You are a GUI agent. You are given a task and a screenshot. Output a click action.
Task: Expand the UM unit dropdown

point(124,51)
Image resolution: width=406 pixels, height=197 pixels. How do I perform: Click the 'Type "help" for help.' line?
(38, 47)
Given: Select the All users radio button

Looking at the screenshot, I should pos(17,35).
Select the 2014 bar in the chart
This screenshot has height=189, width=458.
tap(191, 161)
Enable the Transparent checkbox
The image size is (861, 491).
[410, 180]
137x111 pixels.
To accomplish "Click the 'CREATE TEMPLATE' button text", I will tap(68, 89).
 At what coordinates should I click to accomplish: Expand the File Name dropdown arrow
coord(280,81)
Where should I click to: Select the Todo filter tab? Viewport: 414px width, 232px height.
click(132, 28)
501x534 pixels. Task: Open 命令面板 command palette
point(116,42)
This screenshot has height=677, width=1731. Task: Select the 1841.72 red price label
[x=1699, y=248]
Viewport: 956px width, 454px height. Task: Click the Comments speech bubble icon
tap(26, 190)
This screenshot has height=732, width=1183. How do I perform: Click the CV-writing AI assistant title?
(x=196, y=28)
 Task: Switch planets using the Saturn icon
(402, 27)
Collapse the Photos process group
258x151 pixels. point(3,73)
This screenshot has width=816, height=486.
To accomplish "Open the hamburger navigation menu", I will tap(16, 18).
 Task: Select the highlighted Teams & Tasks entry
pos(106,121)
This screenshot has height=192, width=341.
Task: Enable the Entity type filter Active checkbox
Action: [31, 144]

> _PROBLEM TO SOLVE_:
Set out, exactly as written, the lines from the line with "Task: Switch planets using the Saturn icon" to the last line of the records, inclusive, and only those lines.

> _ANSWER BOX_:
 Task: Switch planets using the Saturn icon
(402, 27)
Collapse the Photos process group
258x151 pixels. point(3,73)
This screenshot has width=816, height=486.
To accomplish "Open the hamburger navigation menu", I will tap(16, 18).
 Task: Select the highlighted Teams & Tasks entry
pos(106,121)
This screenshot has height=192, width=341.
Task: Enable the Entity type filter Active checkbox
Action: [31, 144]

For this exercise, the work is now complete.